À FAIRE:
Recopiez mot pour mot toute la liste qui suit, en laissant les images de côté.

===

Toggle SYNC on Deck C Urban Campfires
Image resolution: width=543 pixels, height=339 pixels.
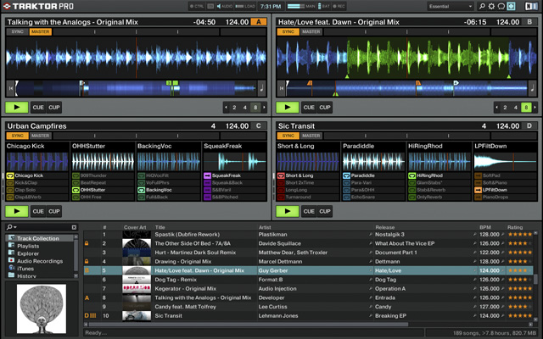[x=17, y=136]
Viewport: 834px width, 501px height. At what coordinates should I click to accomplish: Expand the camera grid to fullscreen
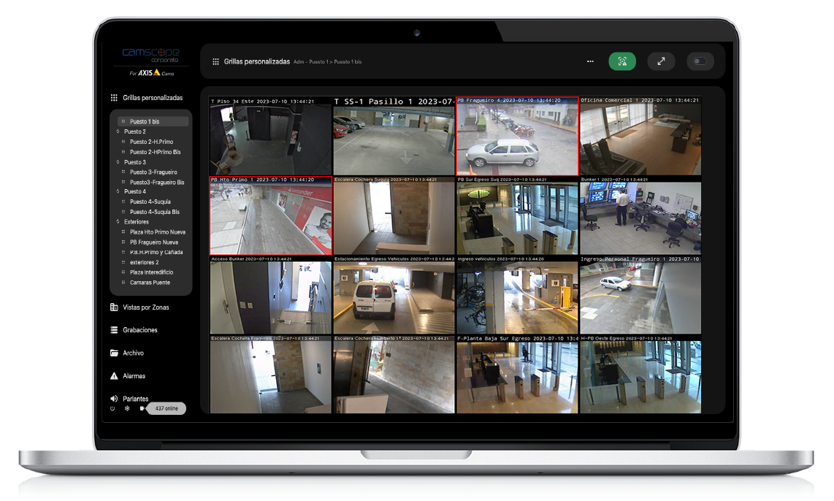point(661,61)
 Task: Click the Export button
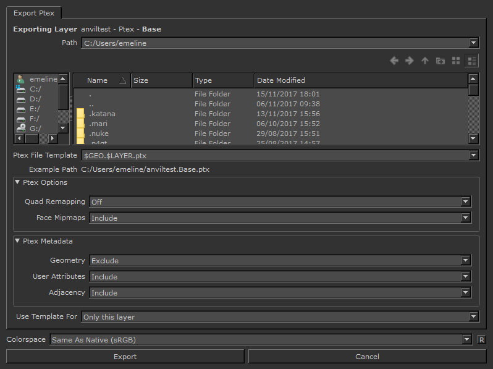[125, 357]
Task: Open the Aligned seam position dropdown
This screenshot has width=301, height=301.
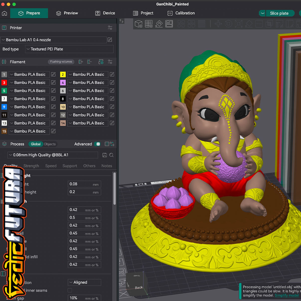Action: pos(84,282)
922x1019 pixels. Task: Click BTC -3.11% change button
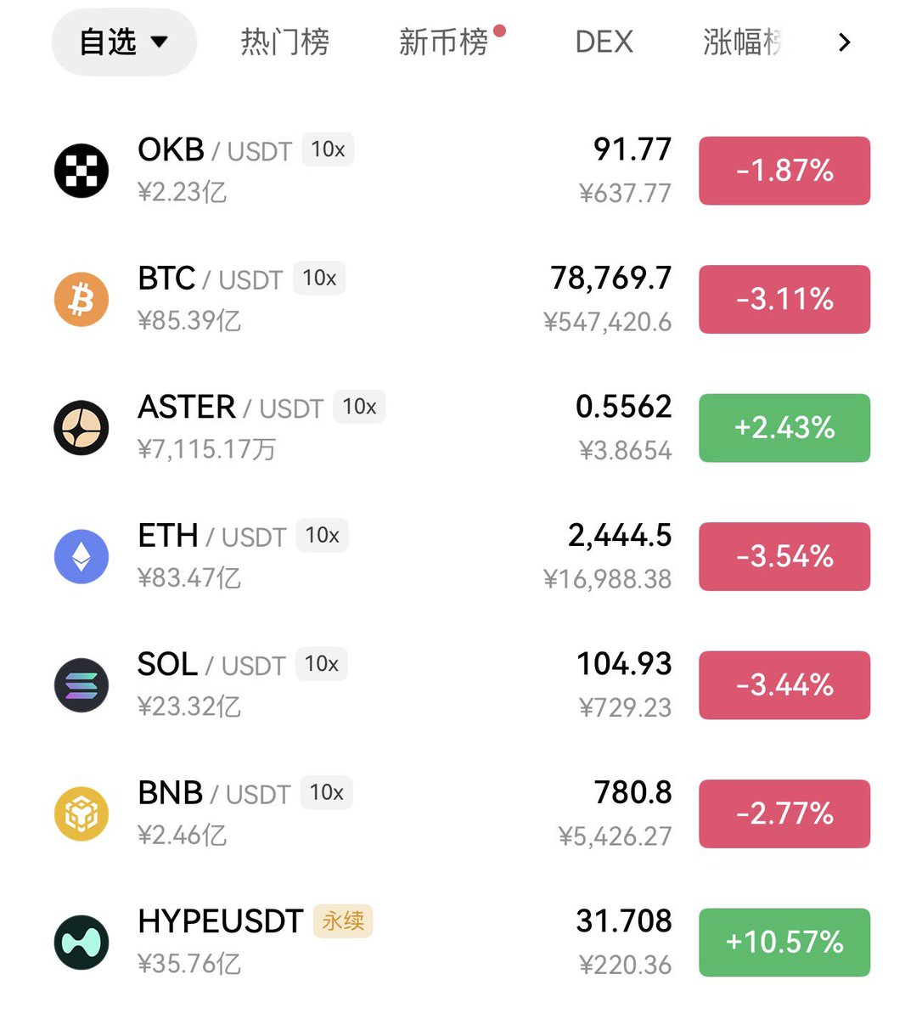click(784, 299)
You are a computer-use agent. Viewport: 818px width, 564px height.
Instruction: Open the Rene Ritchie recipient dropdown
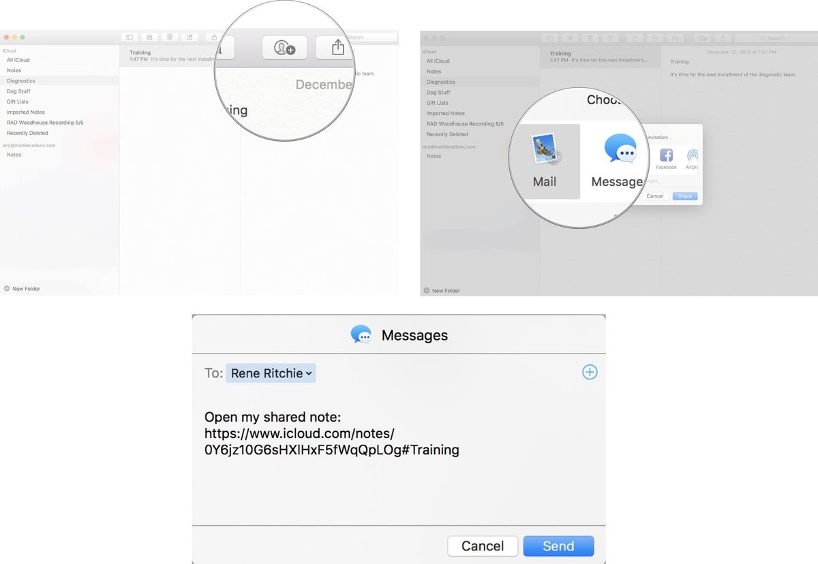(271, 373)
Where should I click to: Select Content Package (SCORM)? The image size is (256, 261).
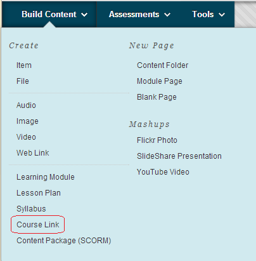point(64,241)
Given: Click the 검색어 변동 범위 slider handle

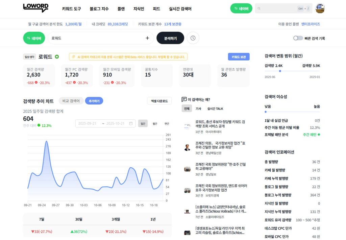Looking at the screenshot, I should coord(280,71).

===

TÂCHE TERMINÉE:
Toggle SYNC on Deck C Urban Campfires
Image resolution: width=543 pixels, height=339 pixels.
[x=17, y=136]
Viewport: 834px width, 501px height. At what coordinates should I click to accomplish: Expand the camera grid to fullscreen
point(661,61)
 Task: Click the Export button
[125, 357]
Task: Open the Aligned seam position dropdown
This screenshot has width=301, height=301.
Action: pos(84,282)
922x1019 pixels. Task: Click BTC -3.11% change button
click(784, 299)
You are a computer-use agent. Viewport: 818px width, 564px height.
Instruction: Open the Rene Ritchie recipient dropdown
(271, 373)
Where should I click to: Select Content Package (SCORM)? The image size is (256, 261).
point(64,241)
Given: Click the 검색어 변동 범위 slider handle

Looking at the screenshot, I should coord(280,71).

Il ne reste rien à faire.